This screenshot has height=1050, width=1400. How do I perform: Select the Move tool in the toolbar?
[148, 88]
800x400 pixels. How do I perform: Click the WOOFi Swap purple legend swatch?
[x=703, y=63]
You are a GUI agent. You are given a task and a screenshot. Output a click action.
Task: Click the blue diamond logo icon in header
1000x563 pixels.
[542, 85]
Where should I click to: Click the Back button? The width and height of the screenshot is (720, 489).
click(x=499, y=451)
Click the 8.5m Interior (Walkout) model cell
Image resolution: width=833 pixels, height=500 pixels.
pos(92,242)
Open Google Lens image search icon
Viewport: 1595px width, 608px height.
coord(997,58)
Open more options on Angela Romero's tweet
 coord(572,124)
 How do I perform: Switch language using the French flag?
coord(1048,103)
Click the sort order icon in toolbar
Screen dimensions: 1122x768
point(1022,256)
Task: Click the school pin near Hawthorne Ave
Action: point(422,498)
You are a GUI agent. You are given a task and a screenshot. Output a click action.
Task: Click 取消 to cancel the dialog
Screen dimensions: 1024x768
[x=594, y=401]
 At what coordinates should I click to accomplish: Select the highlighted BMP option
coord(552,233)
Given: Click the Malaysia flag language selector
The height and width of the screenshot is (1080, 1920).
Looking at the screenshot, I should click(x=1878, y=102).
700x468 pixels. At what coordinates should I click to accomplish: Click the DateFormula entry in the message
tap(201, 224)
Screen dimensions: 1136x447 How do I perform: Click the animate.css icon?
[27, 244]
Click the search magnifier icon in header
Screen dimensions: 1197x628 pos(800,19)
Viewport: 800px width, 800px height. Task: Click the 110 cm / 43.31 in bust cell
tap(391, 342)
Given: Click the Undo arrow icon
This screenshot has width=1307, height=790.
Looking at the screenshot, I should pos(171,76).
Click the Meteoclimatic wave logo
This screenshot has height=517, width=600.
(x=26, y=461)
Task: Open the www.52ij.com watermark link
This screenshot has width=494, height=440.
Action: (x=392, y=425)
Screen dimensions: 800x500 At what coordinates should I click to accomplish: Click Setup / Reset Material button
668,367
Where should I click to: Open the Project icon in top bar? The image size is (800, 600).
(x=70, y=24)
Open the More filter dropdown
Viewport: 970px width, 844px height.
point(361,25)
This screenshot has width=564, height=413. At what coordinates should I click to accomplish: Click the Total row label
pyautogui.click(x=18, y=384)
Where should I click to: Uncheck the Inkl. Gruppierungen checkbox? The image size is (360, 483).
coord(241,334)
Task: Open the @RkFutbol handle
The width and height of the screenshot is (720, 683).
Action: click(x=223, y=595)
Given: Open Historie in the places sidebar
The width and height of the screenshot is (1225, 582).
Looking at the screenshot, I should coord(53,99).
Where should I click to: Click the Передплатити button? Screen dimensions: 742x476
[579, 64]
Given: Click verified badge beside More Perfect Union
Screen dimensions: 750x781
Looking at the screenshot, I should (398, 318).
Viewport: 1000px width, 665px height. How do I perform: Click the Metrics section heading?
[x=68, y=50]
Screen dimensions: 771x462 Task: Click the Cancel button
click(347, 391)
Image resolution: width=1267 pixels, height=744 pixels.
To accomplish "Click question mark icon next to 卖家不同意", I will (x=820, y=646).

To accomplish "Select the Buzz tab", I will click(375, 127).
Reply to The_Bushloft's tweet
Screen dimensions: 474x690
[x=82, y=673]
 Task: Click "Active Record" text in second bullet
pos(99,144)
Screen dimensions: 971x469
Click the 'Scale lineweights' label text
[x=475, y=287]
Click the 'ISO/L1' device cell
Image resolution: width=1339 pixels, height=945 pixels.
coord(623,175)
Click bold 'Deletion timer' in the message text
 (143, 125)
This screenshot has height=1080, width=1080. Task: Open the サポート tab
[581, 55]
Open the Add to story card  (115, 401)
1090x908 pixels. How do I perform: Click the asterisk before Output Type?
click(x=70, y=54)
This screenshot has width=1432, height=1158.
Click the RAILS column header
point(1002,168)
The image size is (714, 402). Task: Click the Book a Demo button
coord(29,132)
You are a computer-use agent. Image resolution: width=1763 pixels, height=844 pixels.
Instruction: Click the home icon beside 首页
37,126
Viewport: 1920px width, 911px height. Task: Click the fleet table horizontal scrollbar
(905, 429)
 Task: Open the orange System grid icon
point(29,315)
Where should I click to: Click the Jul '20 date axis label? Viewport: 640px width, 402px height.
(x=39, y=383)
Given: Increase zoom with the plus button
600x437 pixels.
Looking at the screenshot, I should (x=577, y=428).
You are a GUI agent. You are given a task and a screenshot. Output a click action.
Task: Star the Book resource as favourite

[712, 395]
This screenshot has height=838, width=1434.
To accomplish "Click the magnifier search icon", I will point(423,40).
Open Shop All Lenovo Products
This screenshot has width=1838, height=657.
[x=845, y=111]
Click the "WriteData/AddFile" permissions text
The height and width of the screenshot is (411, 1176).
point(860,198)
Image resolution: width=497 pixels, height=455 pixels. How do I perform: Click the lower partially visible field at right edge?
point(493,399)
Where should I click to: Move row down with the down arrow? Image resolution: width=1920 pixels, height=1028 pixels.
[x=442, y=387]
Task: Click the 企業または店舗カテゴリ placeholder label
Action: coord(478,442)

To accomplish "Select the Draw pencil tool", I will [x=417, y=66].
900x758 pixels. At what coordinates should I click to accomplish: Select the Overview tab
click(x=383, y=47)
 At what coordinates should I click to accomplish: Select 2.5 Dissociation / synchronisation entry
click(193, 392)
+++
ASSIGNMENT:
In your response, reproduce the records exactly, every one.

WRITTEN SOLUTION:
This screenshot has height=1050, width=1400. How do I perform: Select the Move tool in the toolbar?
[148, 88]
800x400 pixels. How do I perform: Click the WOOFi Swap purple legend swatch?
[x=703, y=63]
You are a GUI agent. You are given a task and a screenshot. Output a click action.
Task: Click the blue diamond logo icon in header
1000x563 pixels.
[542, 85]
Where should I click to: Click the Back button? The width and height of the screenshot is (720, 489).
click(x=499, y=451)
Click the 8.5m Interior (Walkout) model cell
Image resolution: width=833 pixels, height=500 pixels.
pos(92,242)
Open Google Lens image search icon
Viewport: 1595px width, 608px height.
coord(997,58)
Open more options on Angela Romero's tweet
 coord(572,124)
 How do I perform: Switch language using the French flag?
coord(1048,103)
Click the sort order icon in toolbar
Screen dimensions: 1122x768
point(1022,256)
Task: Click the school pin near Hawthorne Ave
Action: point(422,498)
You are a GUI agent. You are given a task and a screenshot. Output a click action.
Task: Click 取消 to cancel the dialog
Screen dimensions: 1024x768
[x=594, y=401]
 At what coordinates should I click to accomplish: Select the highlighted BMP option
coord(552,233)
Given: Click the Malaysia flag language selector
The height and width of the screenshot is (1080, 1920).
Looking at the screenshot, I should click(x=1878, y=102).
700x468 pixels. At what coordinates should I click to accomplish: Click the DateFormula entry in the message
tap(201, 224)
Screen dimensions: 1136x447 How do I perform: Click the animate.css icon?
[27, 244]
Click the search magnifier icon in header
Screen dimensions: 1197x628 pos(800,19)
Viewport: 800px width, 800px height. Task: Click the 110 cm / 43.31 in bust cell
tap(391, 342)
Given: Click the Undo arrow icon
This screenshot has width=1307, height=790.
Looking at the screenshot, I should pos(171,76).
Click the Meteoclimatic wave logo
This screenshot has height=517, width=600.
(x=26, y=461)
Task: Open the www.52ij.com watermark link
This screenshot has width=494, height=440.
Action: (x=392, y=425)
Screen dimensions: 800x500 At what coordinates should I click to accomplish: Click Setup / Reset Material button
668,367
Where should I click to: Open the Project icon in top bar? The image size is (800, 600).
(x=70, y=24)
Open the More filter dropdown
Viewport: 970px width, 844px height.
point(361,25)
This screenshot has width=564, height=413. At what coordinates should I click to accomplish: Click the Total row label
pyautogui.click(x=18, y=384)
Where should I click to: Uncheck the Inkl. Gruppierungen checkbox? The image size is (360, 483).
coord(241,334)
Task: Open the @RkFutbol handle
The width and height of the screenshot is (720, 683).
Action: click(x=223, y=595)
Given: Open Historie in the places sidebar
The width and height of the screenshot is (1225, 582).
Looking at the screenshot, I should coord(53,99).
Where should I click to: Click the Передплатити button? Screen dimensions: 742x476
[579, 64]
Given: Click verified badge beside More Perfect Union
Screen dimensions: 750x781
Looking at the screenshot, I should (398, 318).
Viewport: 1000px width, 665px height. How do I perform: Click the Metrics section heading?
[x=68, y=50]
Screen dimensions: 771x462 Task: Click the Cancel button
click(347, 391)
Image resolution: width=1267 pixels, height=744 pixels.
To accomplish "Click question mark icon next to 卖家不同意", I will (x=820, y=646).

To accomplish "Select the Buzz tab", I will click(375, 127).
Reply to The_Bushloft's tweet
Screen dimensions: 474x690
[x=82, y=673]
 Task: Click "Active Record" text in second bullet
pos(99,144)
Screen dimensions: 971x469
Click the 'Scale lineweights' label text
[x=475, y=287]
Click the 'ISO/L1' device cell
Image resolution: width=1339 pixels, height=945 pixels.
coord(623,175)
Click bold 'Deletion timer' in the message text
 (143, 125)
This screenshot has height=1080, width=1080. Task: Open the サポート tab
[581, 55]
Open the Add to story card  (115, 401)
1090x908 pixels. How do I perform: Click the asterisk before Output Type?
click(x=70, y=54)
This screenshot has width=1432, height=1158.
Click the RAILS column header
point(1002,168)
The image size is (714, 402). Task: Click the Book a Demo button
coord(29,132)
You are a computer-use agent. Image resolution: width=1763 pixels, height=844 pixels.
Instruction: Click the home icon beside 首页
37,126
Viewport: 1920px width, 911px height. Task: Click the fleet table horizontal scrollbar
(905, 429)
 Task: Open the orange System grid icon
point(29,315)
Where should I click to: Click the Jul '20 date axis label? Viewport: 640px width, 402px height.
(x=39, y=383)
Given: Increase zoom with the plus button
600x437 pixels.
Looking at the screenshot, I should (x=577, y=428).
You are a GUI agent. You are given a task and a screenshot. Output a click action.
Task: Star the Book resource as favourite

[712, 395]
This screenshot has height=838, width=1434.
To accomplish "Click the magnifier search icon", I will point(423,40).
Open Shop All Lenovo Products
This screenshot has width=1838, height=657.
[x=845, y=111]
Click the "WriteData/AddFile" permissions text
The height and width of the screenshot is (411, 1176).
point(860,198)
Image resolution: width=497 pixels, height=455 pixels. How do I perform: Click the lower partially visible field at right edge?
point(493,399)
Where should I click to: Move row down with the down arrow? Image resolution: width=1920 pixels, height=1028 pixels.
[x=442, y=387]
Task: Click the 企業または店舗カテゴリ placeholder label
Action: coord(478,442)

To accomplish "Select the Draw pencil tool", I will [x=417, y=66].
900x758 pixels. At what coordinates should I click to accomplish: Select the Overview tab
click(x=383, y=47)
 At what coordinates should I click to accomplish: Select 2.5 Dissociation / synchronisation entry
click(193, 392)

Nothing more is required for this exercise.